EXERCISE OBJECTIVE: Would you output the entries below only from the line containing "Click 'Level of access to grant' description" through the line containing "You are a computer-use agent. 500x447 pixels.", exactly as they stand and with both ends included?

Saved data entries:

··········

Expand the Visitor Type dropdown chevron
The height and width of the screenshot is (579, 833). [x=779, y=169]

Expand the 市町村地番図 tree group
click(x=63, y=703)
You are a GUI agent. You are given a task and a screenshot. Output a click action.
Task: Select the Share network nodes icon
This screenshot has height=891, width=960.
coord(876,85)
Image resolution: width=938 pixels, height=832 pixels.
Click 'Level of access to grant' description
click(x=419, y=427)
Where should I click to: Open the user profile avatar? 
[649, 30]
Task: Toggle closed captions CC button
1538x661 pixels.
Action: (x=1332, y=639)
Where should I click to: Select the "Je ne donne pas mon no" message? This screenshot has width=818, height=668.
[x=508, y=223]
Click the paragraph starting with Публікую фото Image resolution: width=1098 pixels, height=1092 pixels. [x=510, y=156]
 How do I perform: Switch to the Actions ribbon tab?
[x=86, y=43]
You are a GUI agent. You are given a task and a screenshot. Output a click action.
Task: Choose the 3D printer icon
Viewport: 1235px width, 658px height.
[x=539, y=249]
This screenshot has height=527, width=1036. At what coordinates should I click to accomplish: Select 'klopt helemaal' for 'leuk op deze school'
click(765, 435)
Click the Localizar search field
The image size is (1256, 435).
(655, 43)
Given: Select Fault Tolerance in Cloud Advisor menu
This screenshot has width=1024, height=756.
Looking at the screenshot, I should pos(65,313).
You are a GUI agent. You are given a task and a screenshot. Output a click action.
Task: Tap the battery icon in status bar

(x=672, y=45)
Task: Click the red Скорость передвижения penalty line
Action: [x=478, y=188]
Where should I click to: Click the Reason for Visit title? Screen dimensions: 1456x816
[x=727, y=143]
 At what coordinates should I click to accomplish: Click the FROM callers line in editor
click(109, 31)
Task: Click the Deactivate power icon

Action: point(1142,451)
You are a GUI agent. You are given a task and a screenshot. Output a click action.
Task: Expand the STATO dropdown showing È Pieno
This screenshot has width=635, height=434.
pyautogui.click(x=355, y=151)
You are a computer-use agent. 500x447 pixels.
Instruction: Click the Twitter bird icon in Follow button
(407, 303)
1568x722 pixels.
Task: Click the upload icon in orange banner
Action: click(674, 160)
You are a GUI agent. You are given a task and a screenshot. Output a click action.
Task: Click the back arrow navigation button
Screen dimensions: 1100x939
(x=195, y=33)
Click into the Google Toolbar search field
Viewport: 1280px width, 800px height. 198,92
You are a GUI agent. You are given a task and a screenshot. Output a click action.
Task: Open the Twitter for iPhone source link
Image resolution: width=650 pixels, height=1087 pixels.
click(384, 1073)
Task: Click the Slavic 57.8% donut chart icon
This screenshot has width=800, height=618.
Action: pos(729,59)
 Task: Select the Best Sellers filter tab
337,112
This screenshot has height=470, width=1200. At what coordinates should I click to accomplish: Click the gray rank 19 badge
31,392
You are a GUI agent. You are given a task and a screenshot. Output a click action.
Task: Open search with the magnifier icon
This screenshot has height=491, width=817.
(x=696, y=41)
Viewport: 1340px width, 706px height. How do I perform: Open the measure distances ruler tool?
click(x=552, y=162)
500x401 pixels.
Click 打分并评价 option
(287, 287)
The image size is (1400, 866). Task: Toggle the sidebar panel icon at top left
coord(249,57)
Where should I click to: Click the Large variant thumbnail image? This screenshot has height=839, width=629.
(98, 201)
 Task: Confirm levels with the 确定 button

··········

RESPONSE:
Click 'Level of access to grant' description
click(x=419, y=427)
Where should I click to: Open the user profile avatar? 
[649, 30]
Task: Toggle closed captions CC button
1538x661 pixels.
Action: (x=1332, y=639)
Where should I click to: Select the "Je ne donne pas mon no" message? This screenshot has width=818, height=668.
[x=508, y=223]
Click the paragraph starting with Публікую фото Image resolution: width=1098 pixels, height=1092 pixels. [x=510, y=156]
 How do I perform: Switch to the Actions ribbon tab?
[x=86, y=43]
You are a GUI agent. You are given a task and a screenshot. Output a click action.
Task: Choose the 3D printer icon
Viewport: 1235px width, 658px height.
[x=539, y=249]
This screenshot has height=527, width=1036. At what coordinates should I click to accomplish: Select 'klopt helemaal' for 'leuk op deze school'
click(765, 435)
Click the Localizar search field
The image size is (1256, 435).
(655, 43)
Given: Select Fault Tolerance in Cloud Advisor menu
This screenshot has width=1024, height=756.
Looking at the screenshot, I should pos(65,313).
You are a GUI agent. You are given a task and a screenshot. Output a click action.
Task: Tap the battery icon in status bar

(x=672, y=45)
Task: Click the red Скорость передвижения penalty line
Action: [x=478, y=188]
Where should I click to: Click the Reason for Visit title? Screen dimensions: 1456x816
[x=727, y=143]
 At what coordinates should I click to accomplish: Click the FROM callers line in editor
click(109, 31)
Task: Click the Deactivate power icon

Action: point(1142,451)
You are a GUI agent. You are given a task and a screenshot. Output a click action.
Task: Expand the STATO dropdown showing È Pieno
This screenshot has width=635, height=434.
pyautogui.click(x=355, y=151)
You are a computer-use agent. 500x447 pixels.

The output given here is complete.